2019 Israel Super Cup
| Maccabi Tel Aviv | Bnei Yehuda Tel Aviv |
| 1 | 0 |
- Date: 20 July 2019
- Venue: HaMoshava Stadium, Petah Tikva
- Referee: Eli Hachmon

= 2019 Israel Super Cup =

2019 Israel Super Cup was the 24th Israel Super Cup (29th, including unofficial matches, as the competition wasn't played within the Israel Football Association in its first 5 editions, until 1969), an annual football match in Israel.

==History==
The Super Cup is a competition between the winners of the previous season's Top Division and Israel State Cup. This is the fourth time since 1990 that the match was staged after a planned resumption of the cup was canceled in 2014.

In 2019, the game was played between Maccabi Tel Aviv, champions of the 2018–19 Israeli Premier League and Bnei Yehuda Tel Aviv, winners of the 2018–19 Israeli State Cup. Tel Aviv won 1-0.

* SUPPLIED DATA
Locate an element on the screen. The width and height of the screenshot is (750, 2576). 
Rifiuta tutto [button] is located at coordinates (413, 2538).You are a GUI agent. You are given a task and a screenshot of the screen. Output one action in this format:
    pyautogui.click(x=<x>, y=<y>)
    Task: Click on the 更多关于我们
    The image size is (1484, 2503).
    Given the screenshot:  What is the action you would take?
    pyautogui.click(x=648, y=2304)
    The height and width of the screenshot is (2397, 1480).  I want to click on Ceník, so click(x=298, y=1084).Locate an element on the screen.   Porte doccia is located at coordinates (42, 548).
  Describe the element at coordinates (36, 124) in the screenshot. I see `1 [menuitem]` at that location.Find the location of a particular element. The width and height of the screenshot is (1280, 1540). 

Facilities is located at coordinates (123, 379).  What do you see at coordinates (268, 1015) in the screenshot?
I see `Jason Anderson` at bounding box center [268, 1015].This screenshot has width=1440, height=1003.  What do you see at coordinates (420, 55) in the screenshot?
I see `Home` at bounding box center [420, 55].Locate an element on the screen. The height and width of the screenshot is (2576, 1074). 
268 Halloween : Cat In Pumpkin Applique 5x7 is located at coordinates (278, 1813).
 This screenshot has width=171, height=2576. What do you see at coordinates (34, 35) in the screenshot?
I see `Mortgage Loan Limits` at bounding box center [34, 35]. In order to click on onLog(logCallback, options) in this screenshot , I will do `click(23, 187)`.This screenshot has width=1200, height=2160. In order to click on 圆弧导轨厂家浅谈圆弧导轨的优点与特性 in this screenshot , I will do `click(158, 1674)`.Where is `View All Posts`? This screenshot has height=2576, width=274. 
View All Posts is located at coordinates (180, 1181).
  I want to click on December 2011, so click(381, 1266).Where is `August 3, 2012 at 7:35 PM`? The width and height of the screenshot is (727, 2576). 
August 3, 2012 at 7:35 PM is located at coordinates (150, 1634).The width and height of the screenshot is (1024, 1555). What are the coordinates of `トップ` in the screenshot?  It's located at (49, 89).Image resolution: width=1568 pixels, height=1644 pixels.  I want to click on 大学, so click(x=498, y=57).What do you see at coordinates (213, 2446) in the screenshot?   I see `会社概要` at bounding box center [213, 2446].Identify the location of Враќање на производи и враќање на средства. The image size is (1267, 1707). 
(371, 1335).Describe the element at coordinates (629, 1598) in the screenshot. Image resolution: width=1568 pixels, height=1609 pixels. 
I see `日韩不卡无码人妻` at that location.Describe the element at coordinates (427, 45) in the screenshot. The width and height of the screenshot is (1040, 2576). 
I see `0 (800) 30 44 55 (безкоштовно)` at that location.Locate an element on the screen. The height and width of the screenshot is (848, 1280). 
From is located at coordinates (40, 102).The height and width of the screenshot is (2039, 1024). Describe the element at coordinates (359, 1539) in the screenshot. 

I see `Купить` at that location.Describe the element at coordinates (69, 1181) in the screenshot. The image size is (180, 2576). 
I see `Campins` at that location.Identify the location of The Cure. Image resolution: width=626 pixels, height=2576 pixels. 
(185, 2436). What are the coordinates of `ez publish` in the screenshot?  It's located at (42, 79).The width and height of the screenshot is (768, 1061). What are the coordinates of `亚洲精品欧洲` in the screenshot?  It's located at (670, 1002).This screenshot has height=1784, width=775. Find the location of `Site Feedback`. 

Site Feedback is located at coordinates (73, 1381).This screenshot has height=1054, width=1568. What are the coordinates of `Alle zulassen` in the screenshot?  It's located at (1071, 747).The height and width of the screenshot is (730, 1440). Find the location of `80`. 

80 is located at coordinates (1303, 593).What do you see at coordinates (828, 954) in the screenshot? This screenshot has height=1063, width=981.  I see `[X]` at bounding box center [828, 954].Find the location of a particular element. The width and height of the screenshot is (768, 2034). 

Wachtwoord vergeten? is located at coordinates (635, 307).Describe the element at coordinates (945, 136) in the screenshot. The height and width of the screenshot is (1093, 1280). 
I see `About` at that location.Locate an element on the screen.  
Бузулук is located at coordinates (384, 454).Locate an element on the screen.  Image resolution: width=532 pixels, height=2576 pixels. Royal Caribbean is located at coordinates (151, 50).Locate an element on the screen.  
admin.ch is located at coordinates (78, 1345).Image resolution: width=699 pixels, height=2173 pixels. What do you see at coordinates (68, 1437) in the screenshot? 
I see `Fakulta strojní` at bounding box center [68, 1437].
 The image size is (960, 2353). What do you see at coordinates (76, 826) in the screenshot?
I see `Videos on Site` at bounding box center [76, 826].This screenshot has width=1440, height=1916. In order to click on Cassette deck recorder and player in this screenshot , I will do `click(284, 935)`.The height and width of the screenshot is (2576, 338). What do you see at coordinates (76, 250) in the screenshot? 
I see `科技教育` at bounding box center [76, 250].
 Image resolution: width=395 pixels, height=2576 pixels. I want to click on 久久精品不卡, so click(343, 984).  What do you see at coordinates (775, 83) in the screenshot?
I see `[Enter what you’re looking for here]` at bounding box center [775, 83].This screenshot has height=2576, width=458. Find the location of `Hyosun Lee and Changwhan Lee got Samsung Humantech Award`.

* ACTIVITIES
- 1) Answer these questions from the 2019 Israel Super Cup text, one answer per line, marked as the questions are.
(a) Who was the referee of the match?
(b) Which competition did Bnei Yehuda Tel Aviv win to qualify for the match?
(c) Counting only official matches, which edition of the Israel Super Cup was the 2019 match?
- 2) Return the stretch of the 2019 Israel Super Cup text from "2019 Israel Super Cup was" through "match in Israel.", copied exactly.

* RESULTS OF THE EXERCISE
- 1)
(a) Eli Hachmon
(b) The 2018–19 Israeli State Cup
(c) The 24th

- 2)
2019 Israel Super Cup was the 24th Israel Super Cup (29th, including unofficial matches, as the competition wasn't played within the Israel Football Association in its first 5 editions, until 1969), an annual football match in Israel.